Writing Introductions • Features of an introduction: • A sentence introducing the author and text in relation to the topic. • In the novel, The Book Thief, Markus Zusak explores... [outline key theme/idea] • A clear sentence stating your contention in relation to the topic. • At the centre of the text is the idea that [contention]. • An outline of the main points • This is revealed through [first point]. Additionally [second point]. Finally [third point] also supports [contention]
Writing Introductions • Information contextualising the text in relation to the topic. • Zusak’s novel acts to alert his readers to the dangers of war...etc • Contextualising a quote that is part of the topic. • Through the narrator, Death, Zusak expresses his own view that [quote from topic] • In the introduction you could make use of: key words, phrases, synonyms, metalanguage sophisticated explanation of key terms and concepts (NOT dictionary definitions)
Writing Introductions • How easily can you write an introduction for the question you’ve begun?
Writing the Body • The body is the meat in your sandwich. It is where you show the extent of your knowledge of the text in relation to the topic. • The body should develop the central contention from beginning to end. • Overall, you should aim for 500 words for this section – 3 body paragraphs (possibly 4). • USE TEEEEL: especially the T • Topic Sentence: state an idea that relates to the essay topic, do not describe a character or scene from the text. • Evidence: quotes, paraphrases, brief descriptions • Explanation: elaborate on how the evidence relates to the topic and the main point of the paragraph. • Link: Concluding sentence to the paragraph, making sure that everything you’ve written relations to the TS and the overall contention. • Also relate each new paragraph to the previous idea (see list of sentence starters.
Writing the Conclusion • The conclusion is essentially a restatement of your contention and summary of the main points. • Make sure you use different wording to your essay • Make sure you link to the topic and contention • No new ideas. • Don’t ask rhetorical questions • Finish with a quote or a make a statement about the relevance of the text to the wider world.

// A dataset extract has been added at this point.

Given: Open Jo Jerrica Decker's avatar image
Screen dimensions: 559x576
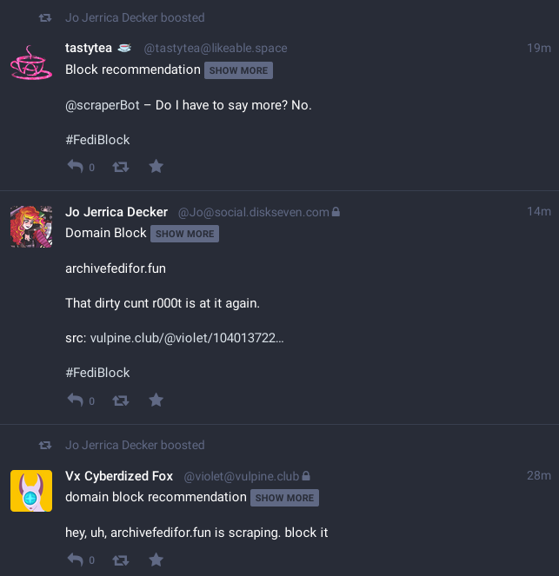Looking at the screenshot, I should click(x=31, y=227).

Style Pointers • Using Quotes • Quotes must be relevant to the point, and clearly punctuated with quotation marks • Incorporate short quotes within sentences. • E.g. Zusak describes Death as comforting because “even death has a heart”. • If a quote doesn’t flow fluently in a sentence, it should be introduced by a colon. • Michael Holztapfel cannot bear to live in the knowledge that he has survived and his brother has not: “He killed himself for wanting to live”. • Use an ellipse (3 dots) if you are omitting a word or phrase from a lengthy quote. • Death assures his readers that he is “not violent... not malicious”.

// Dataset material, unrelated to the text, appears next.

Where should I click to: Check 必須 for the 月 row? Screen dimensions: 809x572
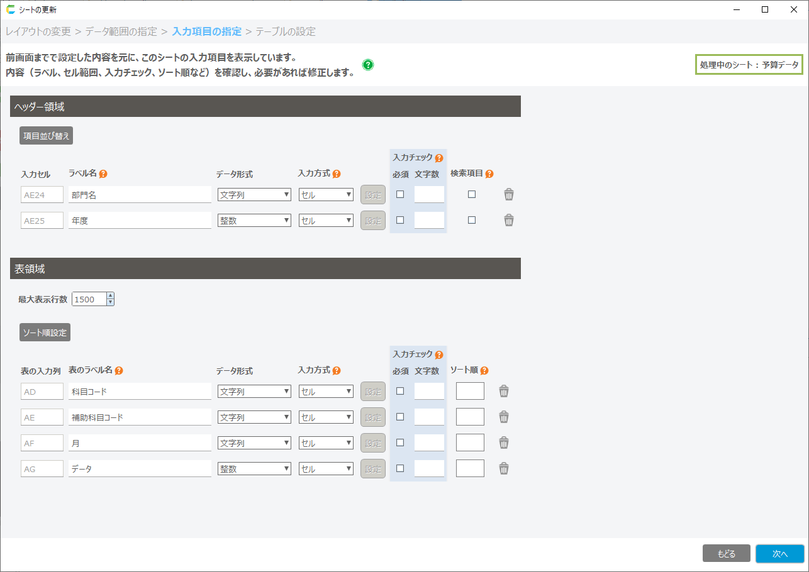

Style Pointers • Style • Title of the Text: Use capitals for each word and underline. Do this consistently throughout: The Book Thief • Use the author/director’s full name in your first reference to them, then their surname. NEVER their first name. • Use a formal style and tone. Avoid colloquial language (basically this means...; pretty much; sort of like), slang (heaps good, epic failure) and clichés (up a creek without a paddle)

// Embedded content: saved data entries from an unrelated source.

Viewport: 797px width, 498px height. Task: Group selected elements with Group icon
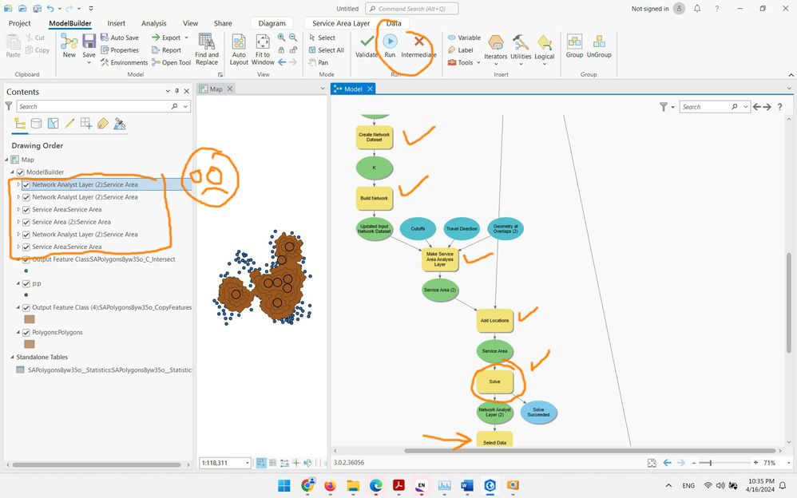click(x=574, y=42)
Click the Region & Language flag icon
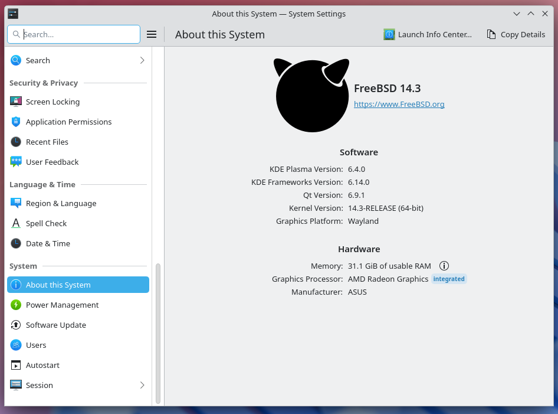The width and height of the screenshot is (558, 414). coord(16,203)
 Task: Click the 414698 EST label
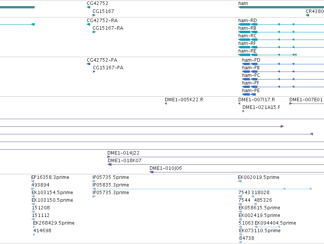coord(42,231)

Style Pointers • Write in the present tense when referring to the text. • Do not self-reference (‘I’ or ‘me’). Use ‘one’. • Do not refer to the reader as ‘you’ (e.g. This makes you feel like...) use ‘the reader’. • Write fluent sentences by using linking words, commas, semicolons or colons accurately. • Avoid overusing key terms, descriptive or linking words.
Planning Practice • The more essays you plan, the more ideas you have explored and the more quickly you’ll be able to respond to exam and essay topics. • Try these: • The characters in the end of The Book Thief have changed from who they were at the beginning of the novel. Discuss. • How does having Death as narrator changes the readers’ response to the novel?